Eine junge Frau wird als Tänzerin drapiert auf den Treppen einer Tanzschule tot aufgefunden. Während die Gerichtsmedizinerin Julia Schwarz und der Kriminalkommissar Florian Kessler nach dem Täter suchen, erwacht eine weitere junge Frau aus einer Narkose und erkennt sich beim Blick in den Spiegel nicht wieder. Was ist mit ihrem Gesicht passiert? Warum ist sie eine andere? Und sie soll nicht die letzte bleiben, der es so ergeht.

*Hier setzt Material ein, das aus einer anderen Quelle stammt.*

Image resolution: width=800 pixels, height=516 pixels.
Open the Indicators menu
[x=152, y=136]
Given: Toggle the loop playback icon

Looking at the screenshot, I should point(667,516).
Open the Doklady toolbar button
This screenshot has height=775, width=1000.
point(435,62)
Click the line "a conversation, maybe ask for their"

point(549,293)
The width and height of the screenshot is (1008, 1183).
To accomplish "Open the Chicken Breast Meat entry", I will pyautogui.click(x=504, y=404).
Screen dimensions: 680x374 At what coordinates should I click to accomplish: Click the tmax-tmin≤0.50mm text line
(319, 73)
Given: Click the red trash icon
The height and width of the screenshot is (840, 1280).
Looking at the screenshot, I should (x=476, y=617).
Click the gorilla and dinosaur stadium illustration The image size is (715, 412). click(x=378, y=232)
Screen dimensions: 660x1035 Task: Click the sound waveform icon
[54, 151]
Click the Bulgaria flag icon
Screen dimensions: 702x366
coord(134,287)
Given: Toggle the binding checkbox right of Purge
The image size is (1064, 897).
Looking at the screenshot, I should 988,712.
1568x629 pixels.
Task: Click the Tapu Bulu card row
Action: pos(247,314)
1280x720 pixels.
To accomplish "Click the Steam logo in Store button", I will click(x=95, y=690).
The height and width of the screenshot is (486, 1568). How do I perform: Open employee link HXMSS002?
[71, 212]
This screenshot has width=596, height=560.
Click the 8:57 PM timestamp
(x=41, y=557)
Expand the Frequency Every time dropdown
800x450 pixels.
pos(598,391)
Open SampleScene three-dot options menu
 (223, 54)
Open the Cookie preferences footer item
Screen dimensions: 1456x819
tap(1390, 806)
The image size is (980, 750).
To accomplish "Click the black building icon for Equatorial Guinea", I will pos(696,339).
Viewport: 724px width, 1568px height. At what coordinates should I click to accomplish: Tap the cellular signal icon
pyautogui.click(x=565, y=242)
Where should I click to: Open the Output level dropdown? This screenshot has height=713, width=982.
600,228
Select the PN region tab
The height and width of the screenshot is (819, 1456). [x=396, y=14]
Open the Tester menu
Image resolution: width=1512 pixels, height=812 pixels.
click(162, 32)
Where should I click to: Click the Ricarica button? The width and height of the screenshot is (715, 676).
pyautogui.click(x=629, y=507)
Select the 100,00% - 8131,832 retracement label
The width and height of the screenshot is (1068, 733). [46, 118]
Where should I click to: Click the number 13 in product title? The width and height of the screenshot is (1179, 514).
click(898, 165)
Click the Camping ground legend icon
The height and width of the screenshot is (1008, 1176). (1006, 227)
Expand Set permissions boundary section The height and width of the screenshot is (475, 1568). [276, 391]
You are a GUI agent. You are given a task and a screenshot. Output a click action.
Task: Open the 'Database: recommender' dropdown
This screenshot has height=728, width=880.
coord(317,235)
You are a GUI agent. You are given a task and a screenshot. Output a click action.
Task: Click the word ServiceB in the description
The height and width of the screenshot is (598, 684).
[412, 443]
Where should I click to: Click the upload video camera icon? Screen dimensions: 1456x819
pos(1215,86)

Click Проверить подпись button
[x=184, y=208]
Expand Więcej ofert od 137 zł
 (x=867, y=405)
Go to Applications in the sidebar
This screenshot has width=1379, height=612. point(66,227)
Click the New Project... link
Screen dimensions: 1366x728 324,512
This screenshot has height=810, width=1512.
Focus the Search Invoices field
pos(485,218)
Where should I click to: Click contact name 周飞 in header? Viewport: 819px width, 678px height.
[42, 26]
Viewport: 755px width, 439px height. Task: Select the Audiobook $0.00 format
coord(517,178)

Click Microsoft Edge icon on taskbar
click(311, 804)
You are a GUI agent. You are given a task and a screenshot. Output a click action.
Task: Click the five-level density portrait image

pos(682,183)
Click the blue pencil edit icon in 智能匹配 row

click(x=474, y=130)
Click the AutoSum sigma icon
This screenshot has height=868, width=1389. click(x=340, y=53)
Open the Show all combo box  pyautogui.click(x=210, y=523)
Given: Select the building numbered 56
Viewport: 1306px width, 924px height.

Der Thriller ist der neunte Band in der Reihe um Julia und Florian, mit dem sie auch privat in einer Beziehung ist. Wenn man die vorherigen Bücher nicht kennt, kann man den „Nachtschattenmann“ problemlos lesen – und wird die anderen Bücher auch bald bestellen. Denn die Reihe bzw. die Autorin macht einfach süchtig.

Was ich besonders gerne an Shepherds Büchern mag, ist dass es immer ein spezielles Thema, eben etwas besonderes, gibt. Hier ist das jetzt das fremde Gesicht, das die Opfer tragen. Dies hat mich schon im Klappentext unheimlich neugierig gemacht. Und ich wurde absolut nicht enttäuscht.

Ich habe das Buch in nur zwei Tagen ausgelesen, was schon einiges über die Spannung aussagt! Bereits der Prolog beginnt sehr spannend. Und diese Spannung hält sich bis zum Schluss. Was den Täter angeht, hatte ich sehr lange keinen wirklichen Verdacht. Über das Motiv habe ich auch gerätselt und verschiedenste Vermutungen angestellt. Alles wird auch erst relativ spät aufgelöst.

Julia und ihre Kollegen sind für mich schon alte Bekannte, die ich alle sehr ins Herz geschlossen habe. Die privaten Nebenschauplätze um Julia und Florian und auch um Lenja, Julias Assistentin, und Martin, den Kollegen von Florian, gefallen mir sehr gut. Sie runden für mich einen guten Thriller noch zusätzlich ab, haben aber nicht zu viel Raum eingenommen.

Der Schreibstil ist wie bei der Autorin gewohnt flüssig und angenehm zu lesen.

Fazit: Von mir gibt es eine klare Leseempfehlung!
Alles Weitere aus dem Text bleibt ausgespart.